超絶技巧が繋ぐアメリカン・ミュージックのヒストリー。
現代アメリカーナ・シーンを担う超絶技巧派バンド、パンチ・ブラザーズが、ブルーグラスの先駆者であり、世界最高峰のアコースティック・ギタリスト、トニー・ライスへのトリビュート・アルバムを完成。昨年急逝した偉大なる先人の音楽をリイマジンドして未来へと繋ぐ『HELL ON CHURCH STREET』、アナログも同時発売!
超絶技巧のマンドリニスト、クリス・シーリーを中心に結成された技巧派アメリカーナ/ブルーグラス・バンド、パンチ・ブラザーズ。アルバムを出すごとに新たな音の世界線を切り拓いてきている彼らがニュー・アルバムを完成させた。現代ブルーグラス・シーンの最先端にいる彼らが、新作で取り上げるのは昨年2020年12月25日に69歳で急逝したブルーグラスの先駆者であり、また世界最高峰のアコースティック・ギタリストであるTony Riceである。
前作『ALL ASHORE』から約3年ぶりとなる最新作『HELL ON CHURCH STREET』。このアルバムは、Tony Riceへの、そして彼の名盤『CHURCH STREET BLUES』へのオマージュだという。アルバムにはTonyの『CHURCH STREET BLUES』に収録されているボブ・ディランやゴードン・ライトフットにビル・モンローらの楽曲が、Tonyのギタープレイにインスパイアされたパンチ・ブラザーズならではの技巧派アレンジで演奏されている。
アルバムのレコーディングは、世界が先行き不透明な状況にまだあった2020年11月にナッシュヴィルのブラックバード・スタジオで行われた。パンチ・ブラザースの面々は、本作を自分たちの新作としてだけでなく、Tonyへの贈り物として考えていたという。(残念ながらTony Riceはその年のクリスマスに亡くなってしまう)
「このアルバム(そしてTony Riceというミュージシャン)ほど、自分たちに大きな影響を与えたものはない。だからこそ、アルバム全体をカヴァーすべきだと感じたし、Tonyがかつてこれらの既に存在している楽曲を、リスペクトしながら冒険心に満ちた精神で取り組んだように自分たちもそうすべきだと思ったんだ」
メンバーは新作についてそう語る。かつてTony Riceがアコースティック・ギター1本で演奏した「Church Street Blues」を1本のマイクを囲みながらバンドで演奏しているパンチ・ブラザースのミュージック・ビデオを見れば、彼らが本作を通して伝えたい音世界が見えてくるだろう。

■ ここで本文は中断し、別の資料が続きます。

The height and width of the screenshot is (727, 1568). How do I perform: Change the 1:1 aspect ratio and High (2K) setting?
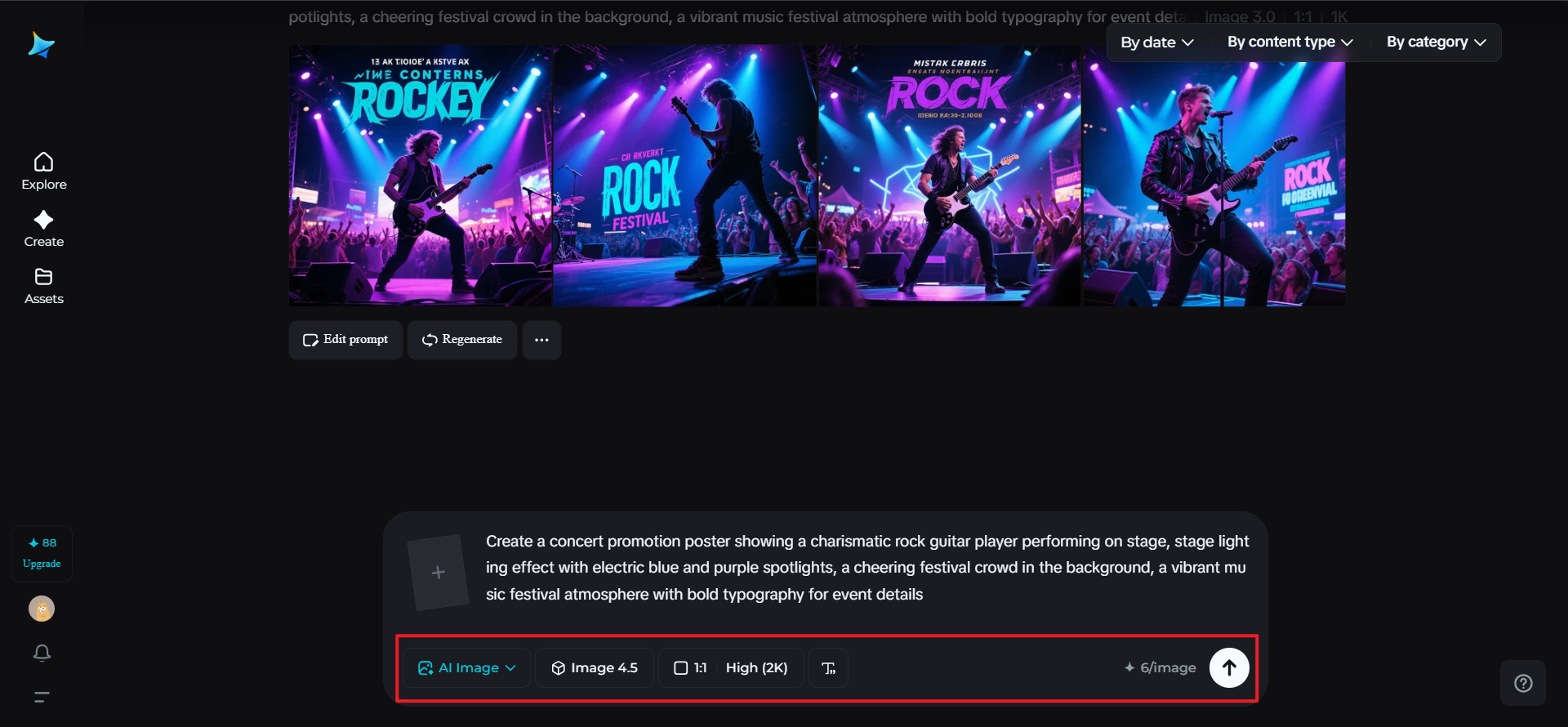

パンチ・ブラザースとTony Rice。アコースティック・サウンドを極めた二人のアーティストの音楽と魂の邂逅。そこから生まれたアルバム、それが『HELL ON CHURCH STREET』なのだ。
発売・販売元 提供資料(2021/10/22)
現代のアメリカーナ・シーンを代表する進歩派ブルーグラス・バンドによるトニー・ライス(2020年12月25日没)の追悼作。ライスの『Church Street Blues』を丸ごとカヴァーしつつ、同時にボブ・ディラン他の曲を取り上げたブルーグラス界の先駆者による名演を、アンビエントおよびドローン・サウンドも交えながらリアレンジする野心的なものに。スリリングなインプロは、彼らの真骨頂。スタジオの熱気が感じられる。